Desy mendesah sedih, lagi. “Ya udah deh. Kita cari torong. Ayo!”
Kami maju beberapa ratus meter. Di salah satu ruas jalan kompleks perumahan, kami menemukan sebuah toko kelontong cukup besar. Kami berhenti dan mengungkap apa yang kami mau. Si bapak pemilik toko berkerut dahi mendengarnya.
“Torong? Orang jaman sekarang sudah jarang beli itu,” katanya. “Dulu banyak yang beli, waktu kita masih pakai kompor minyak, untuk masukin minyak tanah ke kompor. Sekarang nggak lagi setelah kita pakai elpiji ijo. Tapi coba deh, kayaknya di gudang masih ada stok. Tunggu sebentar nggak apa-apa ya? Masalahnya, harus dicari dulu.”
“Iya, Pak. Nggak apa-apa. Kita tungguin deh.”
Lalu kami duduk-duduk di kursi-meja di beranda toko, yang memang didesain untuk nongkrong pelanggan, meniru gaya Sevel gitu. Sembari menunggu, kami bergantian minum dalam rangka menghabiskan air di botol. Agak berat, tapi bisa. Sekitar setengah jam kemudian, air tinggal separo saat sang pemilik toko muncul berkeringat tapi berwajah lega.
“Nah, ketemu!” ia menggoyang sebentuk torong plastik warna merah ke arah kami.
Perjalanan pun diteruskan. Dan Desy mengomel panjang pendek karena tugas menghabiskan isi botol terbebankan sepenuhnya ke pundaknya.
“Awas ya. Kalau sampai besok aku kenapa-kenapa karena kebanyakan air, kamu tanggung jawab!”
Aku hanya ketawa.
Kami sampai di SPBU dengan cepat. Harus mengantre tiga motor di depan. Jeda waktu kumanfaatkan untuk membantu Desy minum. Tapi hingga motor tiba giliran, air belum habis. Petugas pom memegang selang dengan wajah lelah.
“Berapa?”
“Sepuluh ribu,” sahutku sambil sibuk minum.
Si petugas memencet tombol mesin dispensser, lalu membalik dan menatapku heran.
“Lah, dibuka dong sadelnya! Memang mau isiin ke mana?”

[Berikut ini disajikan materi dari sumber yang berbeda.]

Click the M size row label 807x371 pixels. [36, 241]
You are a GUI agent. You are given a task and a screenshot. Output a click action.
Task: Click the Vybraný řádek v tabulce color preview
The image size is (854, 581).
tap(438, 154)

“Ini,” aku menggoyang botol yang masih sibuk kuminum.
“La ya mana? Malah asik diminum...!” si Mas mengomeliku sepertinya aku ini sepupu dia.
“Piye to? La kalau nggak diminum sampai habis kan nggak bisa buat nampung bensin.”

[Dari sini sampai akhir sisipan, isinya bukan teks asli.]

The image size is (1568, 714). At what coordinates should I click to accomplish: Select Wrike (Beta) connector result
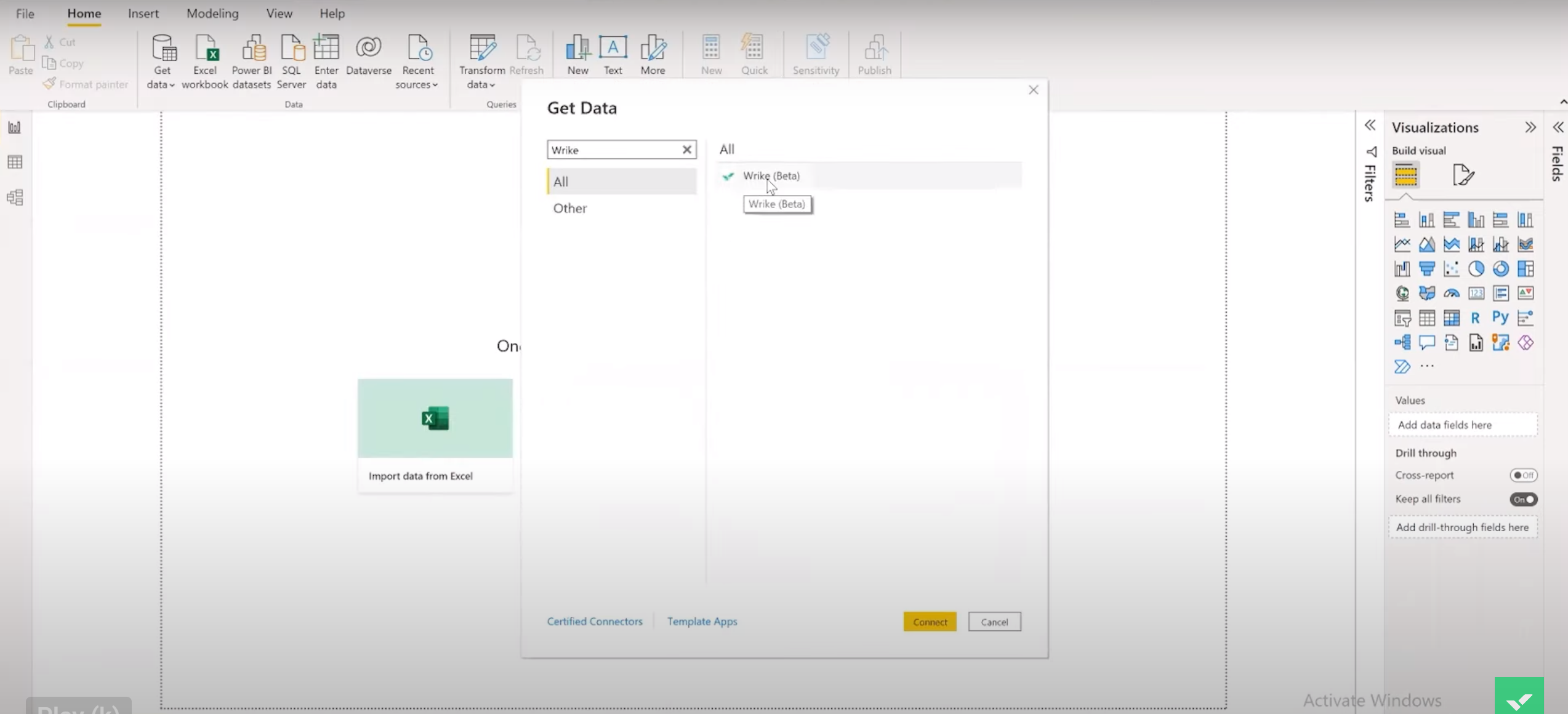point(771,176)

“Kenapa pakai diminum segala? Tinggal dibuang, habis perkara!”
“Nggak boleh buang-buang air. Mubazir. Dosa.”
“Astaga! Jadi dari tadi sampean itu ngglenggeng minum satu setengah liter cuman buat ngosongin botol?”
“Iya lah. Kok heran kenapa?” pas detik itu botol sempurna kosong, dan aku menghela napas sambil menyeka mulut pakai punggung tangan.

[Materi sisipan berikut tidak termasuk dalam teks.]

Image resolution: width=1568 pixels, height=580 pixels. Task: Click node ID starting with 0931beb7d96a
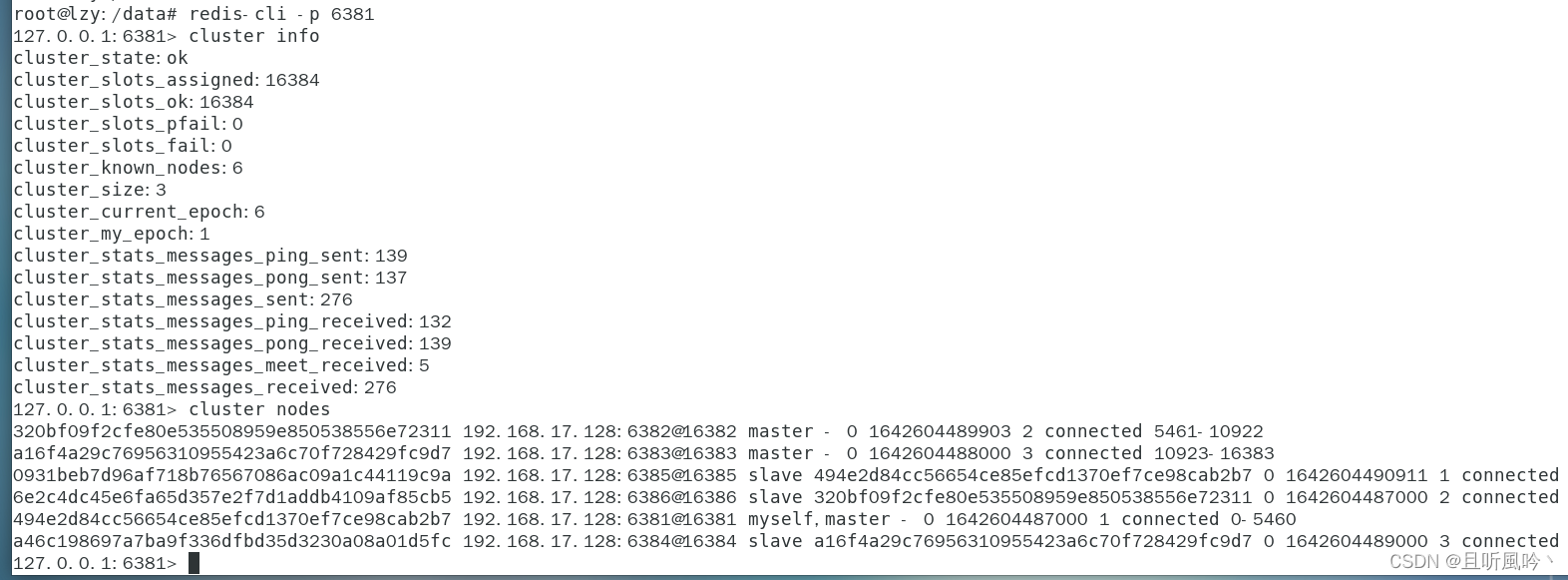232,475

Si petugas menggeleng-geleng. “Amenangi jaman edan...”
Botol kosong kuulurkan, dan juga torong merah, yang kuambil dari Desy di belakang. Sang petugas menatapku heran. Menatap torong heran. Menatapku lagi.
“Masya Allah, Gusti paringana sabar! Itu buat apa pula, Mas?”
“Biar bensinnya bisa masuk ke botol dong. Mas-e ki aneh ik...”
Dia menatapku dengan muka datar. “Where have you been? Jupiter?”
Masih sambil menatapku, dengan santai dia memasukkan ujung selangnya ke botol. Cairan bensin mengalir lancar, memenuhi botol sedikit demi sedikit. Aku melongo.
Lalu yang kudengar hanya suara tawa keras Desy. Keras sekali. Orang-orang sepom bensin sampai menoleh. Aku menatap bloon torong merah di tanganku.
***
Mata batal terpejam karena layar ponsel menyala. Ada pesan masuk di WhatsApp. Dari Desy. Kenapa lagi dia itu? Katanya sudah mau tidur setengah jam lalu.
Kubuka pesan itu. Dia mengirim foto bergambar torong merah di atas kasur bersprei pink. Di bawahnya ada tulisan “Wakakak... dudul!”.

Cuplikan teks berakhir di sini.